When I run the DNA through GedMarch Eurogenes it came back:

North Atlantic 49.37

Baltic               21.06
West Med        14.55
West Asian       10.32
East Med           1.55
These 4 trace as they are under 1
Oceanic               .93
South Asian         .88
NorthEast African  .67
AmerIndian            .66
 
 
+4 votes

Leaving aside the question of the meaning of ethnicity itself, if you want a good view of how useless the testing is just compare two parents and a child.  Or else look at how wildly the result differ as the tests evolve.

My parents and I were tested by ftDNA and I have transferred the DNA to gedMatch and MyHeritage.

As far as I can tell (1700's to early 1800's), my ancestors are 1/8 from Aberdeenshire and 7/8 from central England, with most lines staying in the same place for many generations.

ftDNA, January 2017

My parents are both around 60% "British Isles" and I am 20%.

My parents are 0 and 25% "Western and Central European"; while I am 55%

We are all around 20% Scandanavian.

I can understand the arithmetic possibility of "losing ethnicity" from the half of my parent's DNA that I did not inherit, but how on earth did I gain so much western European ethnicity?
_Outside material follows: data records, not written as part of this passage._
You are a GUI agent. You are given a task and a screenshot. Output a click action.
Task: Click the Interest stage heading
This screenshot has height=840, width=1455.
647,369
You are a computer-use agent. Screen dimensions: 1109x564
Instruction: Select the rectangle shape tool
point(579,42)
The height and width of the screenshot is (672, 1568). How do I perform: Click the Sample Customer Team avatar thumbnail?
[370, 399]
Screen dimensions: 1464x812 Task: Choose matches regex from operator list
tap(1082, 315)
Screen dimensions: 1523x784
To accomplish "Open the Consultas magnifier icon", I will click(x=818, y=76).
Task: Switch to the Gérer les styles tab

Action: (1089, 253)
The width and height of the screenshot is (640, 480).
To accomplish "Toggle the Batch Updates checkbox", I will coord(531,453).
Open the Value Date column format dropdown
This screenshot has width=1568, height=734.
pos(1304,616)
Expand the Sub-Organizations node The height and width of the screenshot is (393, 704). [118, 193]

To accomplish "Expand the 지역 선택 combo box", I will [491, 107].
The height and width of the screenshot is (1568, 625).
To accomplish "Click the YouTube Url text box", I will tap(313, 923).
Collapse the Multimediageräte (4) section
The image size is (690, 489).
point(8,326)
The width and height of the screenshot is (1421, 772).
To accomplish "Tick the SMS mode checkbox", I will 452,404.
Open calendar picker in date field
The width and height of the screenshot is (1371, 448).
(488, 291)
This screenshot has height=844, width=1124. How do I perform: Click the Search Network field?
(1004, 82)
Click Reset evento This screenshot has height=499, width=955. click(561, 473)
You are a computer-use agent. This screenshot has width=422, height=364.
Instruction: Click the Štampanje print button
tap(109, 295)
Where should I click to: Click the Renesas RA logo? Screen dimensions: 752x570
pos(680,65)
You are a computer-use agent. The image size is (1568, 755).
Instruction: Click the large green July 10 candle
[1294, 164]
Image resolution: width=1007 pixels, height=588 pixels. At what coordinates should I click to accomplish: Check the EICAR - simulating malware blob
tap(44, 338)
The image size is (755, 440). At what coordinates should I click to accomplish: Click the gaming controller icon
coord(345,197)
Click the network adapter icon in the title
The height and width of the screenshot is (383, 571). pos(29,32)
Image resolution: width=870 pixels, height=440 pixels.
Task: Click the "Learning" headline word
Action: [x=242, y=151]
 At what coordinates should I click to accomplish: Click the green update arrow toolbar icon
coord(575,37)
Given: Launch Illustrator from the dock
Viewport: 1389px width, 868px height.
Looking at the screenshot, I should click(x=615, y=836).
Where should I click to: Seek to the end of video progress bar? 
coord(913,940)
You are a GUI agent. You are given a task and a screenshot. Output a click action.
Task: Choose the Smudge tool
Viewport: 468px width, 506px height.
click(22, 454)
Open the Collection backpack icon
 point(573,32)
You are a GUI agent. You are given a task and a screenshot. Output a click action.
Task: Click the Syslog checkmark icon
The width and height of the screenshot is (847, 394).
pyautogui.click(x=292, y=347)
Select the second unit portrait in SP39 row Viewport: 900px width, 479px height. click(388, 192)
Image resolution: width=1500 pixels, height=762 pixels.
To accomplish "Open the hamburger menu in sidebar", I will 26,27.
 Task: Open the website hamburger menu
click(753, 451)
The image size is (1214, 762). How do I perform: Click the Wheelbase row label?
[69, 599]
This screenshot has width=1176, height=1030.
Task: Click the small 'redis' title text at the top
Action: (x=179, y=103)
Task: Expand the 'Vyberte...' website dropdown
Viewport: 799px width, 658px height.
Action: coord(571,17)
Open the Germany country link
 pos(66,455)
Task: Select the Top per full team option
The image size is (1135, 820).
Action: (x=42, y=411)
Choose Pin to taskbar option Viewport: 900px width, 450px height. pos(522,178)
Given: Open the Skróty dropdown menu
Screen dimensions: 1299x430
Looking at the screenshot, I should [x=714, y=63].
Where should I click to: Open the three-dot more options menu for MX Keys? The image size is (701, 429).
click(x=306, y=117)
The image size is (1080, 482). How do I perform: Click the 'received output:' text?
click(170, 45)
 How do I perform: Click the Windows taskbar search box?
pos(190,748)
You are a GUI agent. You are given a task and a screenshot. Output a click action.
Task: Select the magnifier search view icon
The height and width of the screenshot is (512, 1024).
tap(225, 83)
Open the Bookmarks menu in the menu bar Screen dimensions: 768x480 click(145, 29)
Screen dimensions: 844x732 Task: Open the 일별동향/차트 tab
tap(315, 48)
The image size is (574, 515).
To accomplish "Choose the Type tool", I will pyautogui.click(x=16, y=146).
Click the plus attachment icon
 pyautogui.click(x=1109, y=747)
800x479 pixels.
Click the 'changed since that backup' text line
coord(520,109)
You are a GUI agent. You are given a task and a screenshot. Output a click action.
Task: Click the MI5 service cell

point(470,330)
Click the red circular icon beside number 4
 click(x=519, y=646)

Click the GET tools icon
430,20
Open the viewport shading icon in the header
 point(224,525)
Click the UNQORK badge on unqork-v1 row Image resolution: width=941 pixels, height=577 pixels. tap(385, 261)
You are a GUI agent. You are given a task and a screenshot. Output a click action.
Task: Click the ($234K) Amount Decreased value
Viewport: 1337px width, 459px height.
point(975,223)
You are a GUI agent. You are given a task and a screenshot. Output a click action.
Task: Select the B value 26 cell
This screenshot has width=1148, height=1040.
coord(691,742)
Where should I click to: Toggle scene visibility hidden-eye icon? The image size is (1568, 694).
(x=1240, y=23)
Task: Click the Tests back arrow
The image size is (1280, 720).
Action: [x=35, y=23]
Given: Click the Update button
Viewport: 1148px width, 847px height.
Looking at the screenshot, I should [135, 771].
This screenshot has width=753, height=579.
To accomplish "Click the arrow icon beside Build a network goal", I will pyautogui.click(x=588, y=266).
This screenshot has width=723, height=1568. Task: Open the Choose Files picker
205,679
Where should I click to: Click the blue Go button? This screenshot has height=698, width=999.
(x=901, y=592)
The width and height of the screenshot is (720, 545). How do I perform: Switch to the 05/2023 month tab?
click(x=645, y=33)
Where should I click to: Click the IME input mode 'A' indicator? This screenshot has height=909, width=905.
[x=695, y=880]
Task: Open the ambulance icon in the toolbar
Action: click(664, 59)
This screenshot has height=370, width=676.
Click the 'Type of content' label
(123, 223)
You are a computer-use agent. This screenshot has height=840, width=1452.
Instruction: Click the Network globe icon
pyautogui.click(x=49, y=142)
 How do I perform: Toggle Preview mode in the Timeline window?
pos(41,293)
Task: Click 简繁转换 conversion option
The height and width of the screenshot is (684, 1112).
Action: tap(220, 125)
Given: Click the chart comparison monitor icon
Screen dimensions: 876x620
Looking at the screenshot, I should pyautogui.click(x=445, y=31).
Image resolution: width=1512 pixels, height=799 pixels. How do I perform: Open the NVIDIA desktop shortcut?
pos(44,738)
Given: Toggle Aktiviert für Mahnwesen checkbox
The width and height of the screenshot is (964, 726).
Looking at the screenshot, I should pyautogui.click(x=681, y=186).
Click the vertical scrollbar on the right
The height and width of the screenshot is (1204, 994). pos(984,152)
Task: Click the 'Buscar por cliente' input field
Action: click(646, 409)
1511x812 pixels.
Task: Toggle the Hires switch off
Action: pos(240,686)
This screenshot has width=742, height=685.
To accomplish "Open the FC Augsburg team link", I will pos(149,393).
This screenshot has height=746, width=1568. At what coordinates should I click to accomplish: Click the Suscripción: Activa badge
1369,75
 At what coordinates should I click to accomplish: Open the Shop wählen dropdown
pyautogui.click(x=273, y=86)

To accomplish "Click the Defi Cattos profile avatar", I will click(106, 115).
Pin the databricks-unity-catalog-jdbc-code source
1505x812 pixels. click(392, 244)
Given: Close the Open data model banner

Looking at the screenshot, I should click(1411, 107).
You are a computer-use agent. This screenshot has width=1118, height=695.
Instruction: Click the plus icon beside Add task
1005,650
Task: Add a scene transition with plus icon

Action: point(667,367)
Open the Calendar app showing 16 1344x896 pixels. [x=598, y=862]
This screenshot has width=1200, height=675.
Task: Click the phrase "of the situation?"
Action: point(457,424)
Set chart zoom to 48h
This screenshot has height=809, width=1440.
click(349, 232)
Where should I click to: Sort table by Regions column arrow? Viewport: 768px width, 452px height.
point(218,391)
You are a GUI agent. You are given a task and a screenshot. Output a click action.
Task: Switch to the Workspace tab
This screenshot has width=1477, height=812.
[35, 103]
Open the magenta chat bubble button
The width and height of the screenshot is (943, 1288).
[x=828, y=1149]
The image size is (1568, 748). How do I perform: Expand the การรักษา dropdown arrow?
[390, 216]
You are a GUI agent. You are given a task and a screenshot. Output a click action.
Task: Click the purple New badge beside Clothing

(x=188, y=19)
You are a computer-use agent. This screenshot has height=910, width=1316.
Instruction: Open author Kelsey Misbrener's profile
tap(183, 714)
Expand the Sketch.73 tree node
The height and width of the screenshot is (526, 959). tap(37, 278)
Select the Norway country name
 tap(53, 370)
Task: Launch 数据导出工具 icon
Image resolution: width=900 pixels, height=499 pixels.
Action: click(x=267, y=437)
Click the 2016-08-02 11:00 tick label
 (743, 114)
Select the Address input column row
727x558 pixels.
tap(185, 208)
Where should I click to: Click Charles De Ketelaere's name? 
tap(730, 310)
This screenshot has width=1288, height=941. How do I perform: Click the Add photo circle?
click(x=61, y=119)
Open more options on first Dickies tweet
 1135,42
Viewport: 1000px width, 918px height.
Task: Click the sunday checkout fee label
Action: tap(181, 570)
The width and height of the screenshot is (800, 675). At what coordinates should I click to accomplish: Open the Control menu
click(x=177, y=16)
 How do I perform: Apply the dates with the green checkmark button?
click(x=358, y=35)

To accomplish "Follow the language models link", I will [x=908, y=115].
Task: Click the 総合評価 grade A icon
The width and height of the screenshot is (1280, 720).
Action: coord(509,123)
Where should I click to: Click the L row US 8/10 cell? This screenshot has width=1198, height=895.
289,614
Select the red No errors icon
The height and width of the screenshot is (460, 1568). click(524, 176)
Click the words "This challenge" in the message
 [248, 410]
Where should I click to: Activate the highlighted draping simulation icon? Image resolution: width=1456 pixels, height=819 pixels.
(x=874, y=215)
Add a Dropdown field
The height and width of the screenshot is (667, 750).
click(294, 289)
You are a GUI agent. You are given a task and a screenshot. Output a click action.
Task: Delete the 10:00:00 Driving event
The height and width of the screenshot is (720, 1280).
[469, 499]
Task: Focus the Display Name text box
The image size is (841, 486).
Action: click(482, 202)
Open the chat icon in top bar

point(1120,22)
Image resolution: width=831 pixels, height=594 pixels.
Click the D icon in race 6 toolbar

My guess is that  they take whatever small numbers of markers they can find and normalise it back to 100%. Or their reference database is full of errors.

ftDNA, April 2017

Following their version 2.0 revision, the numbers changed completely.

For "British Isles" ancestry, both my mother's and my rates went above 80%, while my fathers went down to 40%.

For "Western & Central European", my mother stayed zero, my father doubled to 50%, while I went from 55% to zero!

My mother and I acquired 10% East European ethnicity.

All our Scandanavian counts went down, to zero and 13% for my parents and 4% for me.

MyHeritage:

As "English", my mother is 44%, father is zero and I am a mere 2%.

As "Irish, Scottish and Welsh" my mother is zero, father 39% and I am 15%.

Our main heritage is "North and West Europe", where my 73% exceeds either of my parents 35% and 60%.

As for that favourite, Scandanavian, now it is my mother who has 20%, while my father has zero and I have 10%

GEDMatch:

All the sets I looked at were based on ancient DNA. For example, the Eurogenes and Dodecad sets gave very consistent results between me and my parents. Of course, these results don't carry the "meaning" that testing companies would like you to assign to their results, however I find it interesting that the GEDMatch ancient comparisons can give such sensible results between parent and child, while the recent ones can be so erratic.

AncestryDNA:

My parents have not tested there so I cannot offer the same comparison. My result of 60% GB, 30%West Europe and 5% Scandanavia.  Not much different from the other companies, but at least, if you look deeply enough, they put a +/- 30% range on the two major group estimates and 0 to 17% probability range on the Scandanavian.

So there is a bit of honesty buried in there.

by Cameron Davidson G2G6 (7.6k points)
Yes it just goes to show how much the categories are arbitrary and (American) market-driven.

It would be very interesting to see how they'd classifiy DNA of Europeans.  Especially if they did it blind wihout names and addresses.